Texto del documento:
######

La escenografía representa cuidadosamente un hotel lúgubre, con iluminación tenue, y da cuenta de no ser el lugar más lujoso de la ciudad. Además, podría funcionar también como un paralelismo psicocósmico, en el que no es solo el hotel lo que está derruido, sino también las vidas de los personajes.
El lenguaje corporal es casi igual de relevante que el verbal en la interpretación sobre todo de Moré, quien parece ubicar los sentimientos de Erie Smith en diferentes partes de la recepción.
A menudo, guiados por la iluminación y leve musicalización de la escena podemos distinguir cuando los personajes están "dialogando" entre ellos, de los momentos en los que están sumidos en su propia individualidad, hablando consigo mismos, que es lo que pasa más seguido en la escena. Aunque en realidad, incluso cuando Erie, el apostador, mentiroso y alcohólico que llega al lúgubre hotel le habla a Hughes (el recepcionista), se podría decir que en realidad está también hablando solo.
Pues aquello es como un monólogo en el que cuenta con aparente sinceridad sucesos de su vida personal, es casi una sesión de terapia la que se hace a sí mismo. Habla de algunos momentos felices, de otros tristes en los que llega a lagrimear, e incluso le cuenta a Hughes cómo solía engañar a Hughie, el anterior recepcionista, según él por compasión para "hacer más emocionante y divertida la vida de ese pobre diablo".

######

Entradas de datos extraídas:
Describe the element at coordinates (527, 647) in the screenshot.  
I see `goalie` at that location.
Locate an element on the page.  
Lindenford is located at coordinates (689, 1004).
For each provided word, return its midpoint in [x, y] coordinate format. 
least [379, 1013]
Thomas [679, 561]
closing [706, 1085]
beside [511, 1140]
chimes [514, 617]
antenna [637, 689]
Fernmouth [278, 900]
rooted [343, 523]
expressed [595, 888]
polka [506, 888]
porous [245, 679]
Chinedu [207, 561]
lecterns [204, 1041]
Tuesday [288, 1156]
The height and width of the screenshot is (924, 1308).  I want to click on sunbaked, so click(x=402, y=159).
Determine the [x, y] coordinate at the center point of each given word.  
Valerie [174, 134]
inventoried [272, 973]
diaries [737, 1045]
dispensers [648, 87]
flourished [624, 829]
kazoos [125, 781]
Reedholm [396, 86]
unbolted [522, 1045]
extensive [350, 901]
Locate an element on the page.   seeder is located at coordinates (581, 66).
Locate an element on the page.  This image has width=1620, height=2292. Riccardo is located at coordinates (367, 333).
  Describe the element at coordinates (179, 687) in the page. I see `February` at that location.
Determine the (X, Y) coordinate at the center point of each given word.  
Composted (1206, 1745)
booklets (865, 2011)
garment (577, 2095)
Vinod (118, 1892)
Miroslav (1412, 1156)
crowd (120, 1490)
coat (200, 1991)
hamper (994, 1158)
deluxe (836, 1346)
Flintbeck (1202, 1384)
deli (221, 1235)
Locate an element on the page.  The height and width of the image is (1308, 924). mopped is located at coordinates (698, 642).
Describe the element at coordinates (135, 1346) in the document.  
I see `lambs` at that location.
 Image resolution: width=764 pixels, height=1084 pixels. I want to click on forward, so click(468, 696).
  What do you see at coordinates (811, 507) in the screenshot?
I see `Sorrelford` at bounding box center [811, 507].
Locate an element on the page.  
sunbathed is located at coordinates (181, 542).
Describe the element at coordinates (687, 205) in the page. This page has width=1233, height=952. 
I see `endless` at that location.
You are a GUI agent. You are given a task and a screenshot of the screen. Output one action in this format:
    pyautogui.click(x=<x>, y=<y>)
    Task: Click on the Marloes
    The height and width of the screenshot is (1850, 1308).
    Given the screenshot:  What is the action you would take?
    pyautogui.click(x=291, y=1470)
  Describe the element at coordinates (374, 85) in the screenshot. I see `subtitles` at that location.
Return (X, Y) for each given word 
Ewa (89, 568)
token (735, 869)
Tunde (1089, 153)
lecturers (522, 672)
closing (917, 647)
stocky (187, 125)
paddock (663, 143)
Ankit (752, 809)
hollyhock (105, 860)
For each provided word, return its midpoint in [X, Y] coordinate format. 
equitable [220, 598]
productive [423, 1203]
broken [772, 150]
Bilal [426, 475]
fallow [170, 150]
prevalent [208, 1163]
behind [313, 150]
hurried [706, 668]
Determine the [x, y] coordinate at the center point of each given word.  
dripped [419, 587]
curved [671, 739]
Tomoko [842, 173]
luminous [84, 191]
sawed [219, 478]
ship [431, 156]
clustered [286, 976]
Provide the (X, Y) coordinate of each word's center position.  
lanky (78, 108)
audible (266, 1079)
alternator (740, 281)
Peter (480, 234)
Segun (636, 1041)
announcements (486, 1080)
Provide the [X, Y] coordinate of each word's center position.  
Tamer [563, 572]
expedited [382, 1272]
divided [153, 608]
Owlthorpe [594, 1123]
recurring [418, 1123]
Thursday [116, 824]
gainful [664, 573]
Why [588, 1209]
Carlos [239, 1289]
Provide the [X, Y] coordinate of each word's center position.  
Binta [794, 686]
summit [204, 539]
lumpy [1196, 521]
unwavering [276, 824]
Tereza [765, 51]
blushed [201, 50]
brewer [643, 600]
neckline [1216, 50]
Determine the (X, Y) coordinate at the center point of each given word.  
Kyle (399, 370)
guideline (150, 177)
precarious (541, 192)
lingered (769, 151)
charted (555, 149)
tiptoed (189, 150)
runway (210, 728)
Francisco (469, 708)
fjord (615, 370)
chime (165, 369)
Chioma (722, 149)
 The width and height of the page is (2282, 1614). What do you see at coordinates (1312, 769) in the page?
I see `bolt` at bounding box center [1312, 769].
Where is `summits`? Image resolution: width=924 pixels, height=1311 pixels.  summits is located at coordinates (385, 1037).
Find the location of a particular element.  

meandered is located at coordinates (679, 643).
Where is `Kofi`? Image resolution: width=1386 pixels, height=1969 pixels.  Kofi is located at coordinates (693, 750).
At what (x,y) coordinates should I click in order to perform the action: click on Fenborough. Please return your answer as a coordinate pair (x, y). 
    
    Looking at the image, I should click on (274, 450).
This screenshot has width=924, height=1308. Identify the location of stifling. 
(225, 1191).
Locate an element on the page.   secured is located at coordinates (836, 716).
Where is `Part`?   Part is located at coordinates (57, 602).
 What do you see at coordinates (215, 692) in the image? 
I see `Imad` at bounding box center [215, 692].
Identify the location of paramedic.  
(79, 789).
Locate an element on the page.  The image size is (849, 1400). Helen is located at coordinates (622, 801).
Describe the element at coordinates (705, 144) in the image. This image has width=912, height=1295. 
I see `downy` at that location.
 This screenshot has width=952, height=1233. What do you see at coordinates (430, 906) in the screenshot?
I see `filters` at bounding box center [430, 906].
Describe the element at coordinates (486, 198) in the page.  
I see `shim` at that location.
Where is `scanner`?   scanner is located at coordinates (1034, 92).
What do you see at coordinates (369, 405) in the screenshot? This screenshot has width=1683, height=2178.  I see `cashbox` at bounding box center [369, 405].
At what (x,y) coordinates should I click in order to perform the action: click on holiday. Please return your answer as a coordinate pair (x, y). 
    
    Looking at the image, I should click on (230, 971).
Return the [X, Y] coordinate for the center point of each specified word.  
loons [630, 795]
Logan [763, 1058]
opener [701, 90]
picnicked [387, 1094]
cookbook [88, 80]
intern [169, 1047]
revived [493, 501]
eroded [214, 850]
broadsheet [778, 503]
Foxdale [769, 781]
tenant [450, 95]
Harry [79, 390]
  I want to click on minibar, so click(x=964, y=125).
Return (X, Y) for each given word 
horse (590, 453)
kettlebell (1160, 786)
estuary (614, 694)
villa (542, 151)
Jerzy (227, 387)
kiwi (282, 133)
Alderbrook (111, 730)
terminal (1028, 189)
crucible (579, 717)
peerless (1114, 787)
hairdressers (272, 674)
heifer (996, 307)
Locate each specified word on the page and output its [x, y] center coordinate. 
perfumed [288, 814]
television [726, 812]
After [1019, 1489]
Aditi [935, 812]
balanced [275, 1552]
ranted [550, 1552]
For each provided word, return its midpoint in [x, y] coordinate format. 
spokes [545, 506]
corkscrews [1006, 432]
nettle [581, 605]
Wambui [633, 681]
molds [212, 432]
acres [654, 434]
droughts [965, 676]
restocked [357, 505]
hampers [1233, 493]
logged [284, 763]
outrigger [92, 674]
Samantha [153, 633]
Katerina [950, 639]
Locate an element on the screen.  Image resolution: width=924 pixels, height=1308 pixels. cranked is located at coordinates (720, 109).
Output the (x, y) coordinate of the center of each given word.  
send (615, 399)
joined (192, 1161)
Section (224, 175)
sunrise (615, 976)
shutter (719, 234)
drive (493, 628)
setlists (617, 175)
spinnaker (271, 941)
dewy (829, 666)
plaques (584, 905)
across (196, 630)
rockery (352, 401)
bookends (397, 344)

######

Instrucciones: Continúa la reseña del montaje teatral sobre Erie Smith y el recepcionista Hughes a partir de su última oración. Los registros no intervienen en esto.

Respuesta:
En un principio habla sobre el gran afecto que le tenía a Hughie, aunque lo llama todo el tiempo un "pobre diablo" y parece autoconvencerse de que las mentiras contadas sobre su supuesta vida emocionante, en la cual conocía a la mafia, a los más famosos apostadores a quienes engañaba audazmente y en la que movía grandes cantidades de dinero, eran para la excitación del recepcionista, y no para sentirse levemente más vivo.
Aunque la escenografía es estática y todo transcurre en el hotel, la obra nos traslada durante una hora por diversos lugares, donde los temas centrales son la paradójica soledad que se siente en las grandes, agitadas y superpobladas ciudades, la complejidad de las relaciones familiares y humanas en general, y de hecho la existencia misma.
La soledad se representa en los relatos de la vida personal de Erie, pero también está implícita en la forma de interactuar de los personajes, en la que, aunque uno de los dos llegue al punto del quiebre emocional, la indiferencia, o quizás la incapacidad empática de Hughes lo lleva a interpretar esto incluso como un chiste. Esto es lo que lleva a pensar una cuestión que trasciende la obra en sí misma, y es la siguiente: ¿Uno realmente puede ponerse en el lugar de Smith, o es al menos capaz de entenderlo.
La obra nos da una respuesta terrible, y es negativa. Pese a todos los intentos de Erie de ser sincero en sus anécdotas, y de contar las travesías emocionales y existenciales que ha cruzado, para el recepcionista todo esto es inteligible, porque sigue pensando profundamente en las afueras del recinto, y en cuánto faltará para terminar esa agobiante jornada.
Al final, el recepcionista termina escuchando lo que quiere escuchar, las mismas mentiras que escuchaba el anterior guardia, y Smith no solo se descargó de todas sus miserias, sino que ahora aprovecha la disposición de Hughes de escucharlo para mentir y divagar, y de este modo pone nuevamente en alto su autoestima.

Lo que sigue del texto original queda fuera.